Aircrew members are exposed to cosmic radiation and other specific occupational factors. In a previous analysis of a large cohort of German aircrew, no increase in cancer mortality or dose-related effects was observed. In the present study, the follow-up of this cohort of 6,017 cockpit and 20,757 cabin crew members was extended by 6 years to 2003. Among male cockpit crew, the resulting all-cancer standardized mortality ratio (SMR) (n = 127) is 0.6 (95% CI 0.5–0.8), while for brain tumors it is 2.1 (95% CI 1.0–3.9). The cancer risk is significantly raised (RR = 2.2, 95% CI 1.2–4.1) among cockpit crew members employed 30 years or more compared to those employed less than 10 years. Among both female and male cabin crew, the all-cancer SMR and that for most individual cancers are close to 1. The SMR for breast cancer among female crew is 1.2 (95% CI 0.8–1.8). Non-Hodgkin’s Lymphoma among male cabin crew is increased (SMR 4.2; 95% CI 1.3–10.8).

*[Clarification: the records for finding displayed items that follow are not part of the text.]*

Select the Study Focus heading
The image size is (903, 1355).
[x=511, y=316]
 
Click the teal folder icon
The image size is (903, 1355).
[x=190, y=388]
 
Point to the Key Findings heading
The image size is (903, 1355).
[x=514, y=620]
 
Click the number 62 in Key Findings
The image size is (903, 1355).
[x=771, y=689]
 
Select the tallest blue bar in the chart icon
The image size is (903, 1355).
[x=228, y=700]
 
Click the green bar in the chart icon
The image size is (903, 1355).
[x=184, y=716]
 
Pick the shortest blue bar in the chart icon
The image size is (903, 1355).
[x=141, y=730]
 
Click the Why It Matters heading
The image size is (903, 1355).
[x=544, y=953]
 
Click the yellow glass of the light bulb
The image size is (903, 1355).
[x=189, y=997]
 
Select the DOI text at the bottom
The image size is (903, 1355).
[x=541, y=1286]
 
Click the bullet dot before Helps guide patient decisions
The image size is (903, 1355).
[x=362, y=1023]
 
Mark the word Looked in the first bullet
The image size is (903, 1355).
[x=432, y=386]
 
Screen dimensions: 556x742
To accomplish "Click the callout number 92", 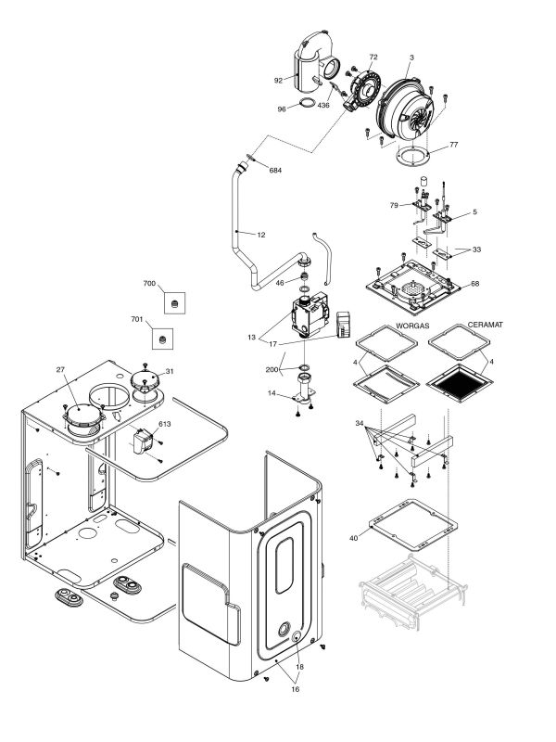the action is coord(278,81).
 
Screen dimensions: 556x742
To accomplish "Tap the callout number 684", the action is coord(275,171).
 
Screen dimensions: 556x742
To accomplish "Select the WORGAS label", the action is coord(412,326).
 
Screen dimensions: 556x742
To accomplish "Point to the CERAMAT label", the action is coord(485,325).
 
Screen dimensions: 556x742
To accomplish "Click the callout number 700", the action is coord(149,284).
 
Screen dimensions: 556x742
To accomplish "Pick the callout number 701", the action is coord(136,319).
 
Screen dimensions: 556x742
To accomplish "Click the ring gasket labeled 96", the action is coord(307,103).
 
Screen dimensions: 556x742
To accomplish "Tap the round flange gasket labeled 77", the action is coord(413,157).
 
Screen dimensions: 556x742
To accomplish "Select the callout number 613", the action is coord(165,424).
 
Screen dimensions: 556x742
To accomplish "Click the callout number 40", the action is coord(354,538).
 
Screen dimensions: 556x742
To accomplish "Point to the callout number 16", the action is coord(295,689).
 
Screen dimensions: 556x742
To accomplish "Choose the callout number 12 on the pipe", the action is coord(261,235).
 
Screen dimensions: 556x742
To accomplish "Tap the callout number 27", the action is coord(60,369).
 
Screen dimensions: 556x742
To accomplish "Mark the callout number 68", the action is coord(474,284).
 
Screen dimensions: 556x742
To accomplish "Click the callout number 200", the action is coord(272,369).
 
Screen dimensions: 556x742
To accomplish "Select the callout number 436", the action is coord(323,105).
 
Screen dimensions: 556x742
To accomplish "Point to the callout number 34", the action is coord(360,424).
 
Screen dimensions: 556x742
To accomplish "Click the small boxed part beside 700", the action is coord(174,303).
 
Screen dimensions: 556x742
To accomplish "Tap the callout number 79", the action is coord(395,205).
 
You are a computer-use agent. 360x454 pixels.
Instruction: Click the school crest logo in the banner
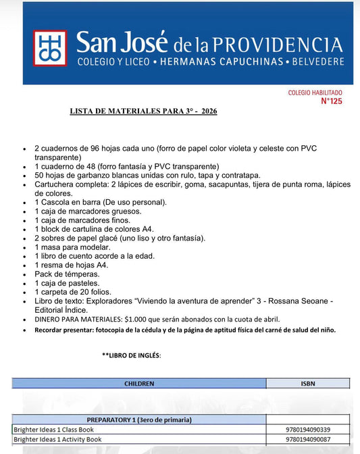50,48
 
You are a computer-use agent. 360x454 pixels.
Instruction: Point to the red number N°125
331,101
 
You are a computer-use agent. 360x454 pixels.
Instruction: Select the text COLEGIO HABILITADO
315,93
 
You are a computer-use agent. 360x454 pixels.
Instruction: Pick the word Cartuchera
55,184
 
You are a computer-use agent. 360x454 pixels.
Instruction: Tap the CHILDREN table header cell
139,383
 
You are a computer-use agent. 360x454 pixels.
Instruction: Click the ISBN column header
307,383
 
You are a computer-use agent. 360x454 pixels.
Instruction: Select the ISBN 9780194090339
308,429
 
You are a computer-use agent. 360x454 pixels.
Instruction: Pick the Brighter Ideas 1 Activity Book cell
57,438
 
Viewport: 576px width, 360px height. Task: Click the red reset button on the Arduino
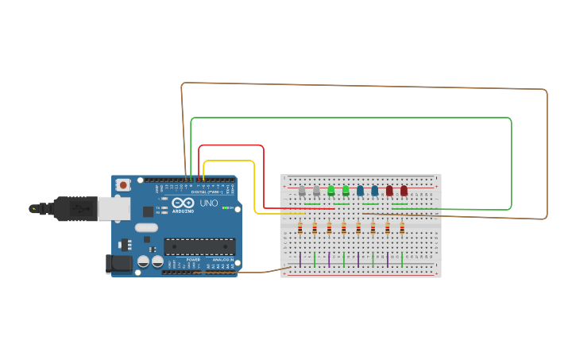(x=123, y=185)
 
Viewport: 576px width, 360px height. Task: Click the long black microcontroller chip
(x=199, y=246)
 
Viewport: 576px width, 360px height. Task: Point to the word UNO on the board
(x=208, y=203)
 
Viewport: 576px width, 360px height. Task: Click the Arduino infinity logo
(x=183, y=203)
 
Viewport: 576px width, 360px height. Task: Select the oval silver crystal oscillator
(x=146, y=227)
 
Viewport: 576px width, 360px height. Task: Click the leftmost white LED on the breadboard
(x=302, y=191)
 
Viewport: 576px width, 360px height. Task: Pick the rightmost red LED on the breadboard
(x=404, y=191)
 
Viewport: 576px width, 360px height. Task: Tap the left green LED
(x=331, y=191)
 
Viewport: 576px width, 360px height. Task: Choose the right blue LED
(x=374, y=191)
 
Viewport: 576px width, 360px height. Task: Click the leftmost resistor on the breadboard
(x=300, y=228)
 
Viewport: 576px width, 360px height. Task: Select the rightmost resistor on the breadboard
(x=402, y=228)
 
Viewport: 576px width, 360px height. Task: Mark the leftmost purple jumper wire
(x=300, y=259)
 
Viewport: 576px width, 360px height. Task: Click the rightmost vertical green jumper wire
(x=402, y=259)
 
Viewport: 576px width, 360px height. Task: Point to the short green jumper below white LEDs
(x=312, y=204)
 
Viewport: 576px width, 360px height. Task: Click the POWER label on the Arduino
(x=193, y=260)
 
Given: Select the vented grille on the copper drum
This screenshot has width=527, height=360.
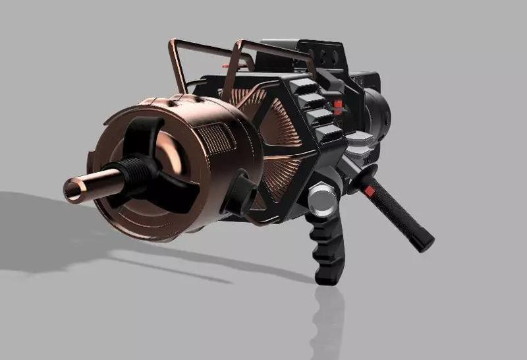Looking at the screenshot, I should coord(214,138).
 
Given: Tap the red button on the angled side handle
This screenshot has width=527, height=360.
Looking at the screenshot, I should coord(370,191).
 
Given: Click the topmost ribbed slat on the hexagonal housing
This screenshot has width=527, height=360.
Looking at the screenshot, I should coord(304,86).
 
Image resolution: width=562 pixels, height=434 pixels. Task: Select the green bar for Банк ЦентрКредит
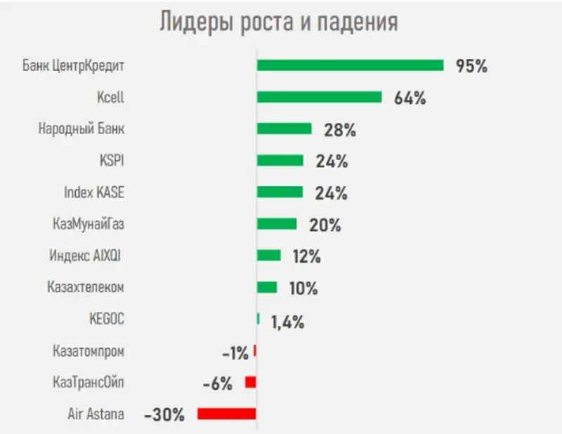tap(350, 65)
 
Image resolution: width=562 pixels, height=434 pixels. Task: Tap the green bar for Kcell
tap(319, 97)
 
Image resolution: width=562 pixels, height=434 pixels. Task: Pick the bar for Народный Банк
tap(284, 129)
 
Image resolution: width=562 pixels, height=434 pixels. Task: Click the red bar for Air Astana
tap(227, 414)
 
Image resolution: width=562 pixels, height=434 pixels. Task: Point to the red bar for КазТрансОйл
tap(251, 382)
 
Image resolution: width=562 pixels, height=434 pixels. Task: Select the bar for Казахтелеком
tap(267, 287)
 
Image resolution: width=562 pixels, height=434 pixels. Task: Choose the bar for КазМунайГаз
tap(277, 224)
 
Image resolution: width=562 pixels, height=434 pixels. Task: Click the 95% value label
tap(471, 66)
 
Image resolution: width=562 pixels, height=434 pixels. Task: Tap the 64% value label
tap(410, 98)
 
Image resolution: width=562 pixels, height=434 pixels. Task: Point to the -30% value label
tap(164, 415)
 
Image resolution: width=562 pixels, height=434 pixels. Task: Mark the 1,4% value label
tap(287, 322)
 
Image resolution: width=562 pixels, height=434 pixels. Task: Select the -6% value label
tap(217, 383)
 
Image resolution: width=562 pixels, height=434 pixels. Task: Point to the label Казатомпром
tap(89, 350)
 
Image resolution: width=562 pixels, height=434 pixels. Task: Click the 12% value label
tap(306, 256)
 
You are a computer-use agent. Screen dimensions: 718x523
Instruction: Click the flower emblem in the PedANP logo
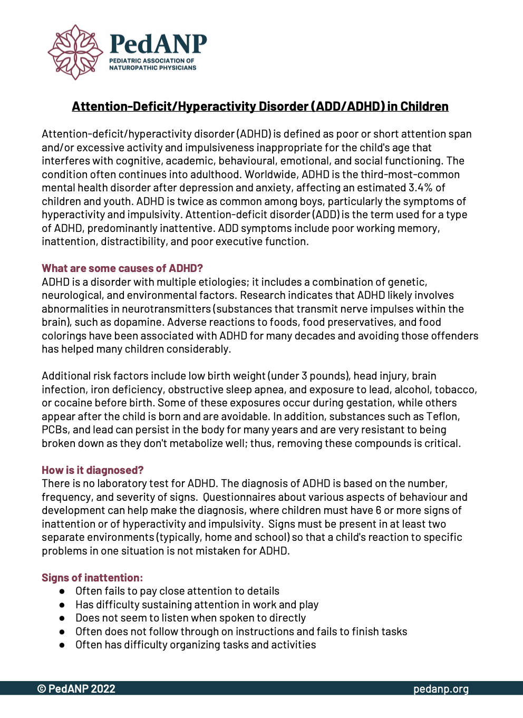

However, cancers associated with radiation exposure are not raised in the cohort. It is concluded that among cockpit crew cancer mortality is low, particularly for lung cancer. The positive trend of all cancer with duration of employment persists. The increased brain cancer SMR among cockpit crew requires replication in other cohorts. For cabin crew, cancer mortality is generally close to population rates. Cosmic radiation dose estimates will allow more detailed assessments, as will a pooling of updated aircrew studies currently in planning.

This paper is based on a presentation given at the International Conference on Late Health Effects of Ionizing Radiation, 4–6 May 2009, Georgetown University, Washington DC, USA.